Carver ZR 1600 drives low impedance


An interesting accident occured. I have been driving my MG 1.6 speakers through a biwire cable, where the tweeter wires are deliberately small so as to give a round-trip resistance of one ohm. This serves as the tweeter "padding" resistor of the crossover.

The tweeter wires developed a short circuit near the speaker end, so that the wire presented a resistance of one ohm to the power amp. Of course this one ohm was paralleled by the woofer resistance of 4 ohms, so the amp was seeing a load of less than one ohm.

This took me a while to figure out because the speaker sounded perfectly normal except that the high end was gone. I thought that the tweeter fuse had opened, because that is exactly what it sounded like. The problem is fixed, and no damage was done.

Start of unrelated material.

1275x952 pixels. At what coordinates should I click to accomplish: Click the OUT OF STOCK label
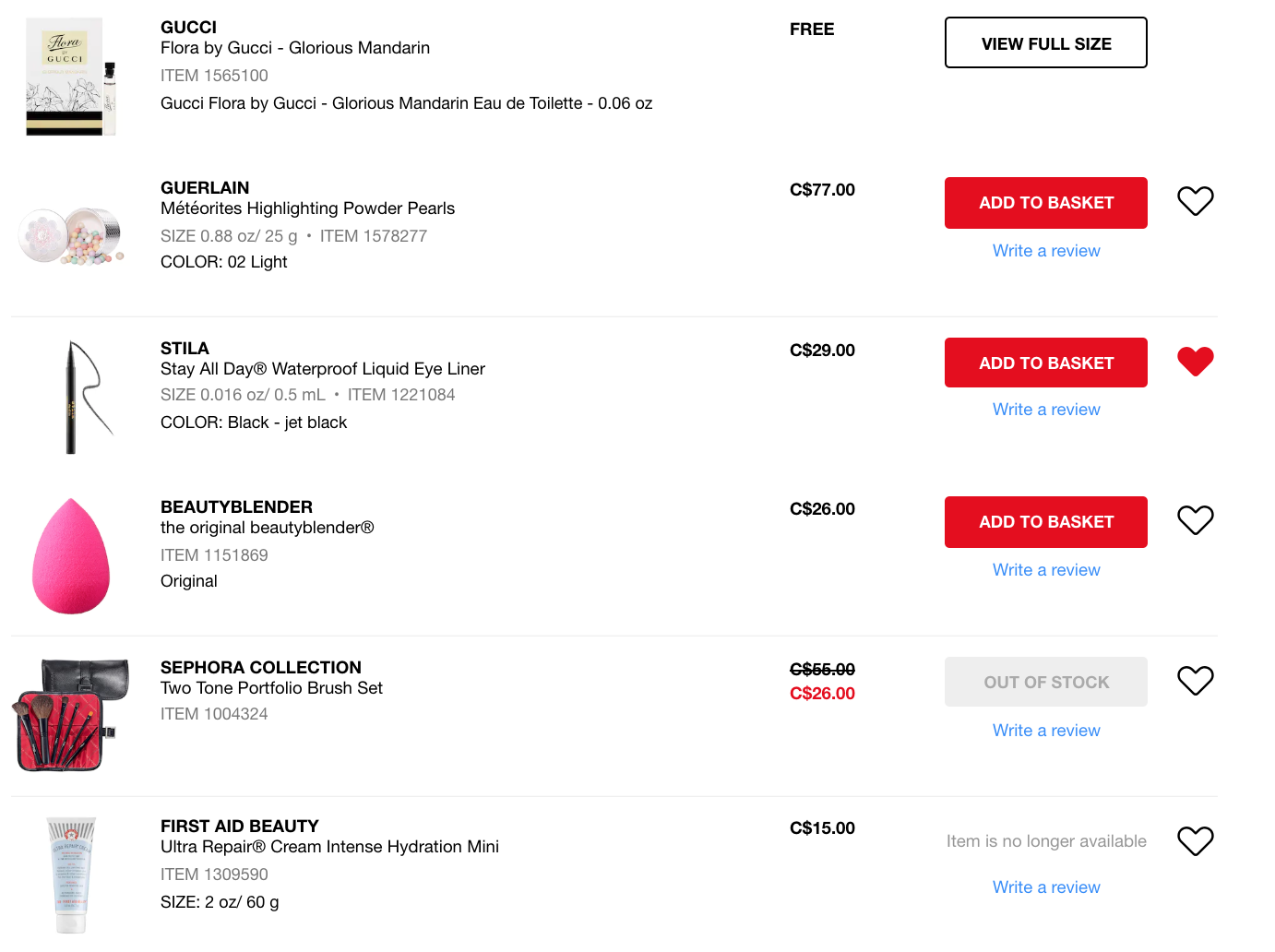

However, this experience suggests that the Carver amp is "happy" with low impedance loads such as presented by some otherwise excellent speakers.
eldartford
Eldartford, thank you. I've been considering digital amplification. I have high hopes for this technology. With the exception of the eAR stuff, there has been a bit of buzz claiming that digital amps didn't do well into low impedances. Your contribution to this forum may help clarify this. Kudos, for sharing an insight that might otherwise not come to the attention of those who care.
Unsound...What the Carver does may not apply to other digital amps. Remember that the Carver is a ProSound amp, and those guys often place unholy loads on their amps. The Carver is designed to live in that environment.

I had heard the thing about digital amps and low impedance loads. I don't understand it because, if anything, they ought to work better than linear amps. Anyway, that's why I thought my accident might be of general interest.